In early August Disney announced it will be withdrawing all of its content from Netflix from 2019. The company plans to start up its own streaming service incorporating its giant library of content. The announcement hit the entertainment industry like an atomic bomb. This was one of the world's biggest content providers saying it was going to go its own way.
So just how much more fragmented can the streaming world get before consumers turn sour?
Netflix, Amazon and Apple ... Oh my ...
The dominance of Netflix over the past few years has turned many heads in the business. Not only with how quickly audiences have flocked to streaming as a serious mode of media viewing, but also in its giant spending on producing original content. As Netflix paved the way, others have followed, and now we have an assortment of different streaming services, all clamoring for content, and all asking for a simple monthly subscription fee.
Netflix, Amazon and Hulu are the biggest players, while an assortment of smaller companies are also now offering content on a subscription or pay-per-view basis. With every content producer wanting its own piece of the pie we see new deals inked every day.
Comcast has teamed up with AMC and FX to create AMC Premiere and FX+, both new subscription services offering the network's content on-demand. Even the old-fashioned networks are getting in on the game. CBS, for example, is offering CBS All Access, streaming all its library of shows on-demand for just $5.99 a month.
Get ready for even more content to come at you soon with Netflix upping its original content production budget to a record $7 billion in 2018, while Amazon is set to drop $4.5 billion into making new content over the next twelve months. Even Apple is getting into the streaming game, announcing an upcoming spend of $1 billion to either acquire or produce up to 10 new shows to be distributed through iTunes. Oh, and don't forget Facebook. It recently announced a new TV platform called Watch. A variety of new shows will be specifically produced for Watch, and you won't even need to pay anything to view. Facebook is just happy to keep you inside its ecosystem that little bit longer.
How much is too much?
The so-called new golden age of television is quickly turning into a murky quagmire of excessive content and absolute fragmentation. The promise of internet streaming just a decade ago was glorious. Watch whatever you want, whenever you want, at just the click of a button. And that promise has been suitably filled – in a way … if you can find who is streaming it, and subscribe.

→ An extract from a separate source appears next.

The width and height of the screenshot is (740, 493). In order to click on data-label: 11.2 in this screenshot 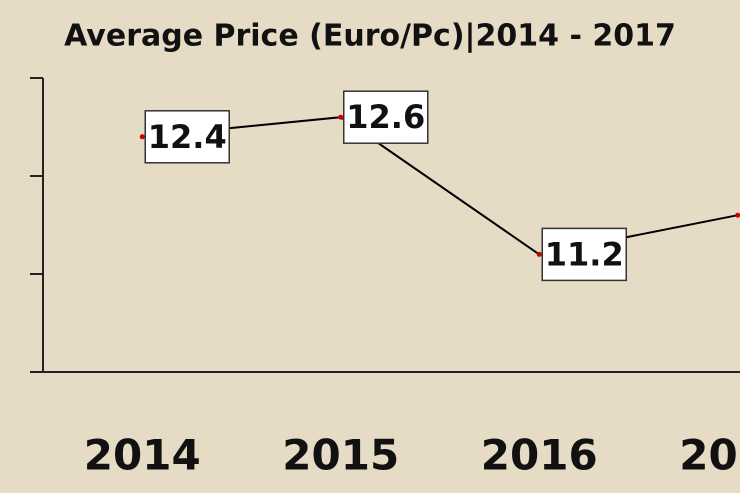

How many monthly subscriptions are you willing to sign up for?
These $10 or $15 subscriptions all add up, and while they still may add up to less than you were paying monthly in the glory days of expensive cable TV, how many bills a month do you want on your plate?
Fifty-four percent of millennials, the generation that took up the streaming trend most swiftly, currently subscribe to one or two streaming services, according to a recent Morning Consult poll. But things drop off quickly when you ask people to sign up to more services. A whopping 73 percent of millennials said they wished everything they wanted to watch was just on a single service.
It seems around two streaming subscriptions is the sweet spot, with three pushing the limits for most. And don't forget all those other subscriptions you have signed up for from AppleMusic, Spotify and Tidal to fill your music needs to whatever variety of news websites that you read.
In the world of TV and film this increasing trend of fragmentation will make it more difficult for audiences to work out what they want to watch and where it can be found.
Where to from here?
Consolidation seems like the obvious solution, bundling up several streaming services into one larger overall subscription. The last 20 years of the cable model has demonstrated that this solution doesn't really work. For a couple of decades cable bundles became increasingly bulky and expensive leaving audiences paying upwards of $100 a month for scores of channels playing content they were ultimately just not interested in. If any lesson could be learned from the recent downward trend in cable audience sign-ups it is that consumers want streamlined services rather than an overwhelming diaspora of channels and content.
But what is the alternative? Kneeling at the alter of a singular monopoly that controls all media? This surely would be the preferred outcome for the Netflix behemoth, but a single monopolizing entity has never proven to be a positive outcome in any industry.
The only thing we can really be sure of is that the next 5 to 10 years will be a messy and frustrating time for audiences. We may have more television shows being made than ever, but the golden promise of internet streaming is rapidly souring and the worst is yet to come.